Okay...now I have to ask. What's a looper or crossflow motor? Never heard of either. Please explain.


----------



## Lil' Blue Rude (Aug 30, 2011)

fender66 said:


> > Make sure that it is looper motor not a crossflow motor.
> 
> 
> 
> Okay...now I have to ask. What's a looper or crossflow motor? Never heard of either. Please explain.

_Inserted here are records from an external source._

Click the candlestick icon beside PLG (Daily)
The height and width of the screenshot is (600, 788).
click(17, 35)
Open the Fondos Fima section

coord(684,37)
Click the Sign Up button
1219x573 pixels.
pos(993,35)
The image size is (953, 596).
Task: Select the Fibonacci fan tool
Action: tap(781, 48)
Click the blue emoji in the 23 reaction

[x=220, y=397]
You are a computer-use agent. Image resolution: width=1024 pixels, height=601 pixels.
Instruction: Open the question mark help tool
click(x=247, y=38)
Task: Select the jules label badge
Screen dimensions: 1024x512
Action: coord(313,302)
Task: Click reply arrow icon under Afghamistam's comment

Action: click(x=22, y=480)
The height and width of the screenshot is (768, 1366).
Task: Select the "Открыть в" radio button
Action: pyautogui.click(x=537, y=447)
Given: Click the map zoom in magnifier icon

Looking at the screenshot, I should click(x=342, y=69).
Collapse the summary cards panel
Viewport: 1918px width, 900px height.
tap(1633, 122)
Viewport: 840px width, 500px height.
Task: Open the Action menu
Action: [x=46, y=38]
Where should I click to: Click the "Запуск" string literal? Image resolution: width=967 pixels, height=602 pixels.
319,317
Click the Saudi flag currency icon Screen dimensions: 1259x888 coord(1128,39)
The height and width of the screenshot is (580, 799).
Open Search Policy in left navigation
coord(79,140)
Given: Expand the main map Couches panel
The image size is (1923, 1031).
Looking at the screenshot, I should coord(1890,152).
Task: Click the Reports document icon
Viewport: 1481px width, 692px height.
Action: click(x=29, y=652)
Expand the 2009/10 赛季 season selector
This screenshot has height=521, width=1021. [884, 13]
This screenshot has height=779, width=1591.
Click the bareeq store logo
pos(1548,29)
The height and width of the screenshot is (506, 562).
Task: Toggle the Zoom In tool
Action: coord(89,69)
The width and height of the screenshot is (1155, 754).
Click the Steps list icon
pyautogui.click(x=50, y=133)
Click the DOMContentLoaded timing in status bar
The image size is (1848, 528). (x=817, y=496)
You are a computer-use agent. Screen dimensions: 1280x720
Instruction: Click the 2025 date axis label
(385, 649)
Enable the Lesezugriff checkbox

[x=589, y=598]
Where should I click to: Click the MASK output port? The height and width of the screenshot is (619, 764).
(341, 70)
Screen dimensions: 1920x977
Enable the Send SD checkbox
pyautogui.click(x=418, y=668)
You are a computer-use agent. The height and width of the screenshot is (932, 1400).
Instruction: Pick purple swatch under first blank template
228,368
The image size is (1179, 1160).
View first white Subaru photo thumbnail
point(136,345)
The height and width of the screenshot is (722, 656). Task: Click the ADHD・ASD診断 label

Loop charge and crossflows are two diffrent types of two stroke engines. The diffrence is the scaveging process. The loop charge motor has a flat top piston that has ports aimed in difffrent directions to corral the main charge of in coming gas into the combuston chamber then out the exhaust port. The cross floww scavenged motor has ports that are mostly aimed staight across the cylinder but the piston it shaped that when the incoming charge hits it the charge is turn up into the combustion chamber and the exhaust slope back down the other side of hte motor out the exhaust ports. The reason the loop charge is better then the crossflow is because the loop charged motors have better port timing for an outboard jet then the crossflows.


----------



## lovedr79 (Aug 30, 2011)

thanks! i dont like the new four strokes either. i am not impressed with the 20hp merc. i currently have. prop drive...... i run skinny water but cant do it effectively either. i just need to find a jet outboard that is affordable....... would love to have a two stroke.


----------



## lovedr79 (Aug 30, 2011)

now that i am looking at some more seariously, are jet outboards electric trim or all of them manual? not sure it really makes a difference with a jet like it does on a prop drive. i like having my electric trim, but will it be necessary with a jet drive?


----------



## fender66 (Aug 30, 2011)

Yes...some are available with electric trim.....but not on the small ones usually.


----------



## lovedr79 (Aug 30, 2011)

gotcha! what motor do you have on your boat and what motor does your plate say you can have? mine says 25hp, but i have a hard time beliving that. i was thinking more like a 40hp 2 stroke. the 40hp 2 stroke is not much heavier than the 25hp merc. 4 strokes. i would be able to move my starting battery up front to compensate. plus i so want a 2 stroke jet....... that will move me faster and shallower than the 20hp 4 stroke i currently have.


----------



## Lil' Blue Rude (Aug 30, 2011)

I've got a 40hp evinrude that I've uprgraded to a 50hp+ on a 16"42" Blazer SS. The boat says it's max of 25hp but I haven't had any problems from it yet and the boats a 09 model.


----------



## lovedr79 (Aug 30, 2011)

thats what i wanted to hear! my wife is not going to be happy! i wonder if she will notice the difference from a black (current) to a silver or white motor??????????


----------



## 79Stroker (Aug 30, 2011)

she'll never notice cause you've had that motor for "a while"


----------



## fender66 (Aug 30, 2011)

My motor says it has a 225 on it...but there's really nothing but a lower jet unit there! Dang I'm hating that! #-o 

And...it's noticeable too. :roll:


----------



## lovedr79 (Aug 31, 2011)

I found a low hrs. Yammy f40 with controls for 5k. And would take the weak underpowered 20 I have as a trade. So we will see.


----------



## Lil' Blue Rude (Aug 31, 2011)

lovedr79 said:


> I found a low hrs. Yammy f40 with controls for 5k. And would take the weak underpowered 20 I have as a trade. So we will see.



I'd pass, heavy,slow,5k. I'd rather go with a 2 stroke. esaier to work on ,lighter, cheaper, faster.


----------



## lovedr79 (Aug 31, 2011)

Kinda what I was thinking. Just can't find one near me


----------